Populate bench_version on baseline JSONL output (closes #66) by aallan · Pull Request #67 · aallan/vera-bench

aallan · 2026-05-05T10:38:26Z

Summary

Closes #66.

{python,typescript,aver}-baseline.jsonl rows shipped with bench_version="" because the baseline runner didn't plumb version info, even though the corresponding fields in LLM result files are populated correctly. This PR closes the gap.

What changed

cli.py:baselines() fetches vera_bench.__version__ and passes it to run_all_baselines, mirroring how cli.py:run() already handles it for LLM runs.
run_all_baselines() accepts a bench_version kwarg and stamps it onto every ProblemResult between the per-language runner call and the to_jsonl() write.

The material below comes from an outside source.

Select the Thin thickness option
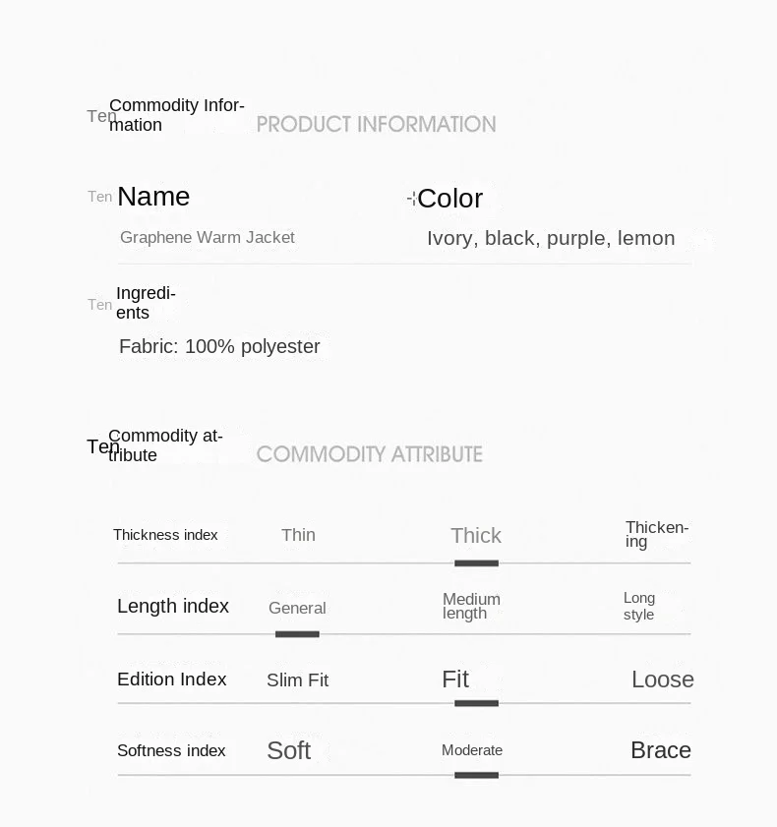This screenshot has width=777, height=827. [298, 535]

Stamping centrally keeps the plumbing in one place rather than threading it through ~18 per-language ProblemResult call sites.
New regression test TestBaselinesCLI::test_baselines_populates_bench_version loads the produced JSONL via the CliRunner integration path and asserts every row's bench_version equals vera_bench.__version__.

No version bump

This is a bugfix — bench_version is a field that was always meant to be populated and wasn't. Scoring values are identical (same run_correct, same check_pass, same problem counts), and pre-fix baselines (bench_version="") vs post-fix baselines (bench_version="0.0.11") carry an unambiguous distinguishing signal with no semantic collision. Mirrors the precedent set by PR #60 (Anthropic prompt caching) which also added attribution-style metadata without a bump.

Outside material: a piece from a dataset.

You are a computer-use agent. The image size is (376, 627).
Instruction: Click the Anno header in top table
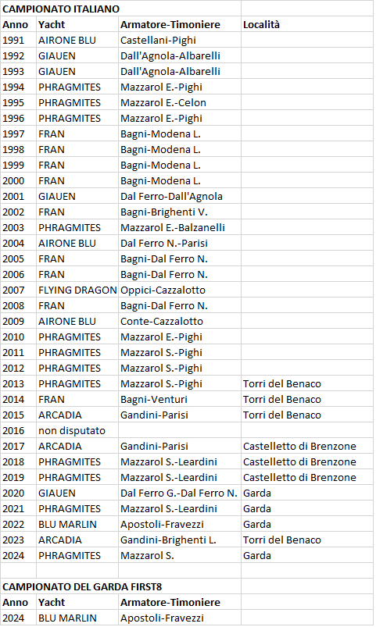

Out of scope (deferred to follow-up)

The vera_version field is misnamed for non-Vera baselines and isn't populated for any language baseline by this PR. For Aver baselines, the natural attribution would be an aver_version field, which doesn't exist on ProblemResult today. Adding it would touch the dataclass + LLM runner call sites; that's a separate enhancement noted in the issue.

Test plan

pytest tests/ → 495 passed (494 + 1 new)
pytest tests/test_baseline.py -v → 24 passed (all baseline tests including the new one)
ruff check + ruff format --check clean
End-to-end: regenerated all three baselines locally; every row across 36 + 36 + 60 = 132 rows now has bench_version: "0.0.11"

🤖 Generated with Claude Code

Summary by CodeRabbit

Release Notes

New Features
- Baseline results now include benchmark version information for each run.
Tests
- Added regression test to verify that version information is correctly captured in baseline output.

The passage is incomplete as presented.